Our Responsibilities

  • Maintain the privacy and security of your protected health information.
  • Provide you with this Notice of our legal duties and privacy practices, and to follow the terms of the Notice currently in effect.
  • Notify you promptly if a breach occurs that compromises the privacy or security of your information.
  • Not use or share your information other than as described here, unless you give us written permission. If we do obtain your authorization for a specific use not described in this Notice, we will honor your right to revoke it. We reserve the right to change our privacy practices and this Notice if laws or internal practices change. If we make significant changes, we will update the Notice and make it available to you (such as by posting it on our website and providing it at your next visit). The revised Notice would apply to all PHI we maintain, including information created or received before the change.

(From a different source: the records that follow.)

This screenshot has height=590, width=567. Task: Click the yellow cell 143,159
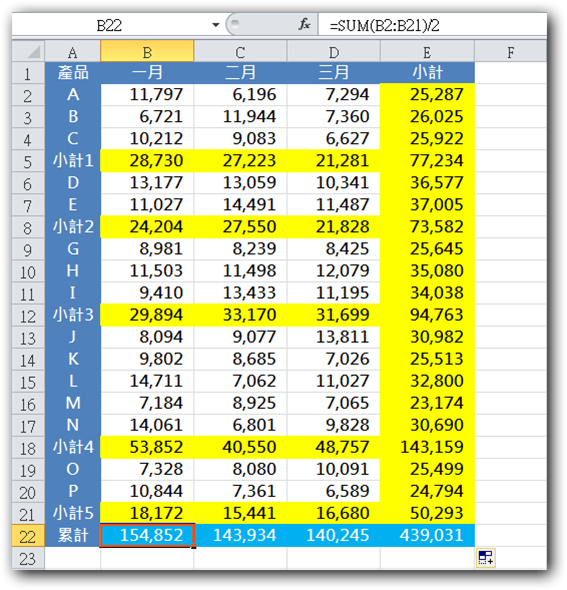[427, 447]
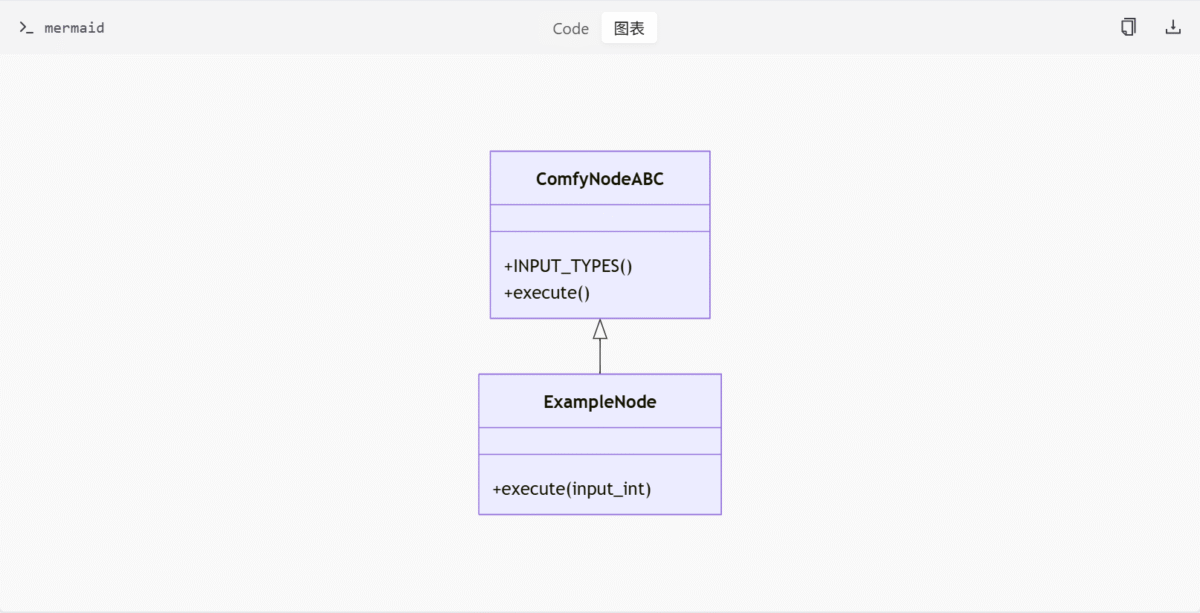This screenshot has width=1200, height=613.
Task: Click the +INPUT_TYPES() method text
Action: (569, 266)
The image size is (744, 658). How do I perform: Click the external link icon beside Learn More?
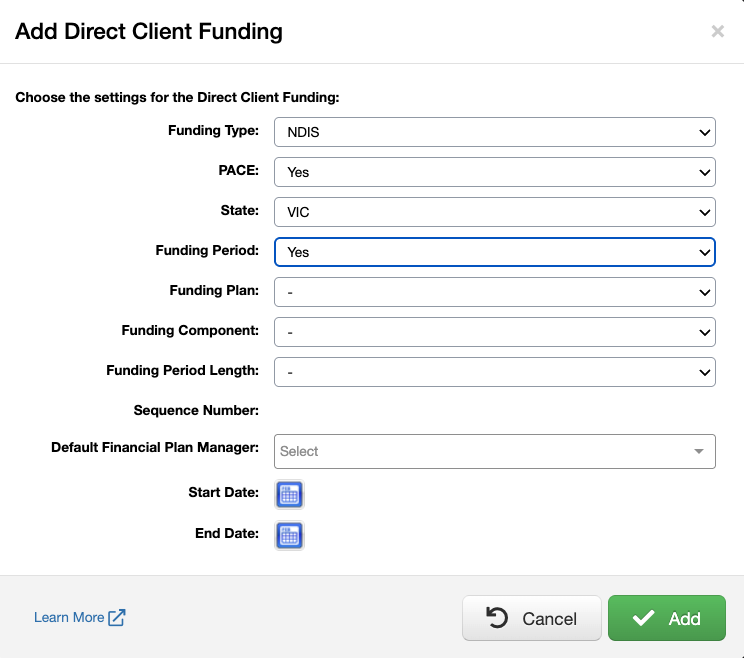point(117,617)
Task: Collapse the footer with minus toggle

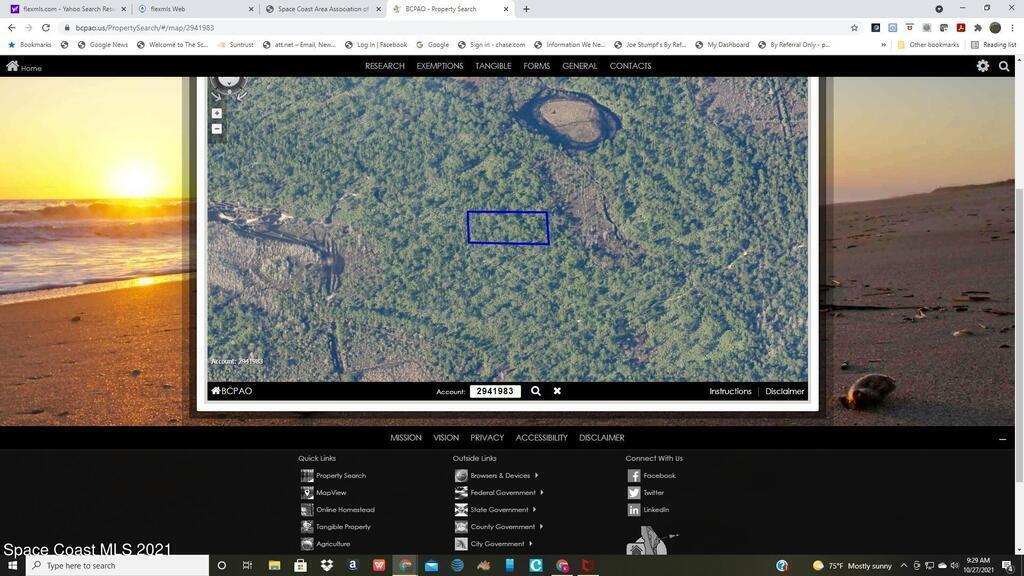Action: coord(1002,438)

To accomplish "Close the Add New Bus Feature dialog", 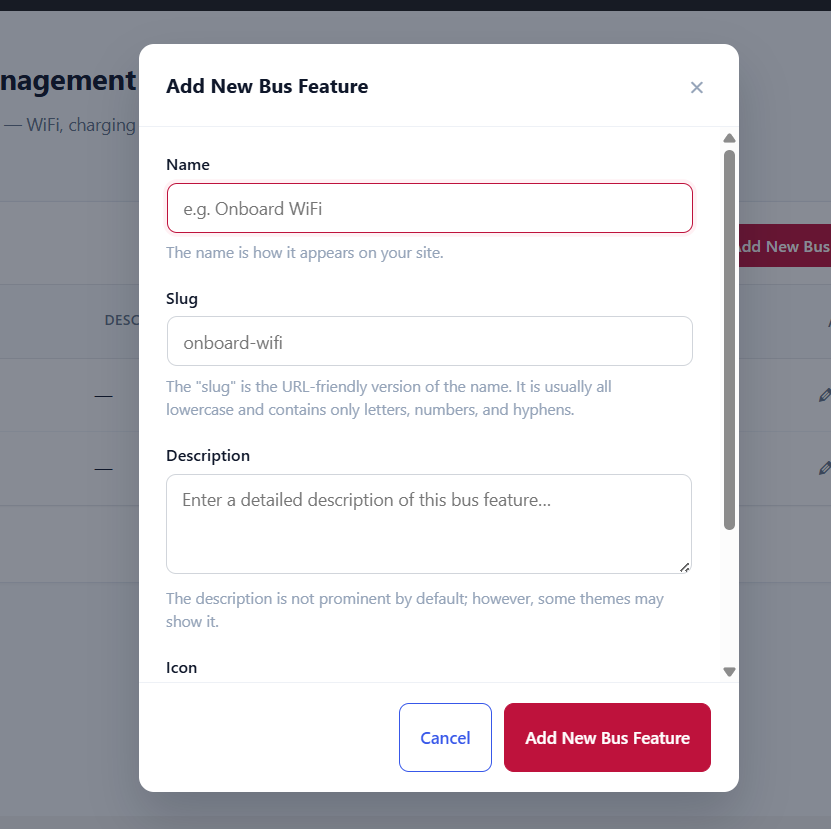I will (696, 87).
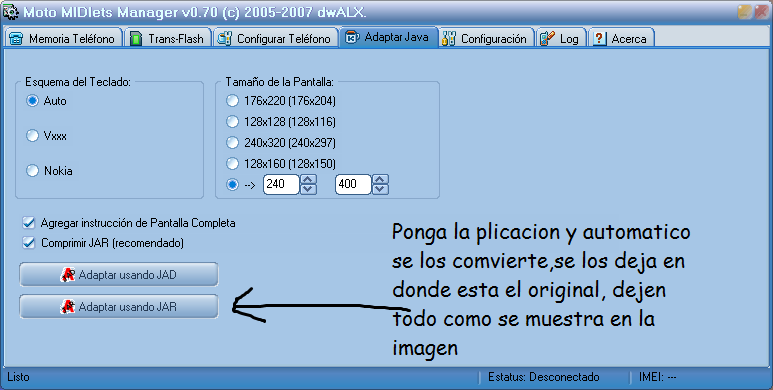Click the Configurar Teléfono tab icon
The height and width of the screenshot is (390, 773).
pos(224,38)
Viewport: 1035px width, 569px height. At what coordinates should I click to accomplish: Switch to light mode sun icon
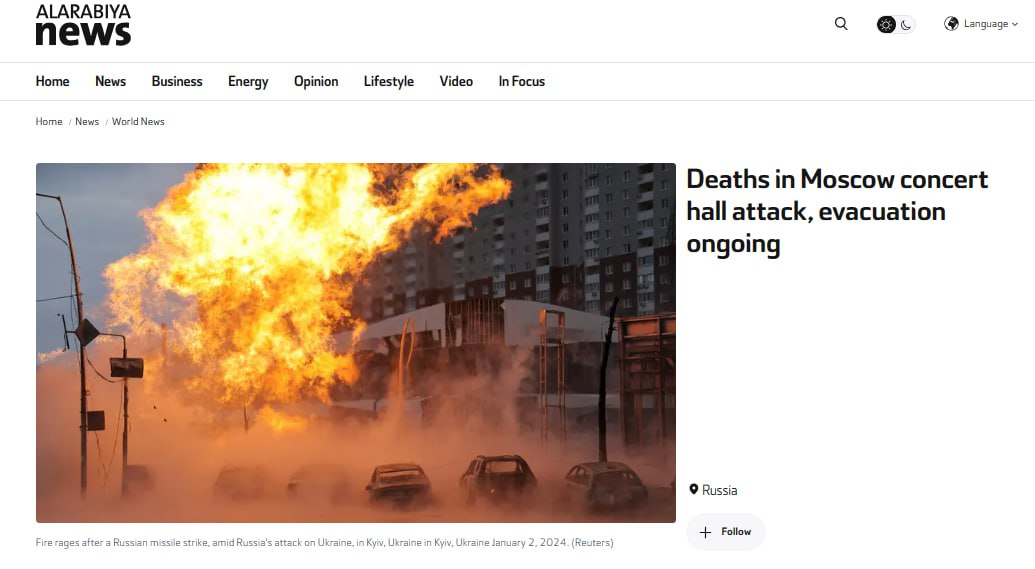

Contact Information and Questions

If you have any questions about this Notice or want to exercise your rights or file a privacy complaint, please contact our Privacy Officer:

Navi Randhawa, CEO

Amplify ABA

Phone: (951) 648-9873

Email: navi@amplifyaba.com

You may also contact the U.S. Department of Health and Human Services, Office for Civil Rights. We can provide you the address and contact information for the appropriate Office for Civil Rights regional office or you can find it on the HHS/OCR website. We encourage you to contact us first so we can address your concerns. We will not retaliate against you for filing a complaint.

This Notice of Privacy Practices is provided to you as a requirement under HIPAA. Please keep it for your records. Effective date of this Notice is January 31, 2026.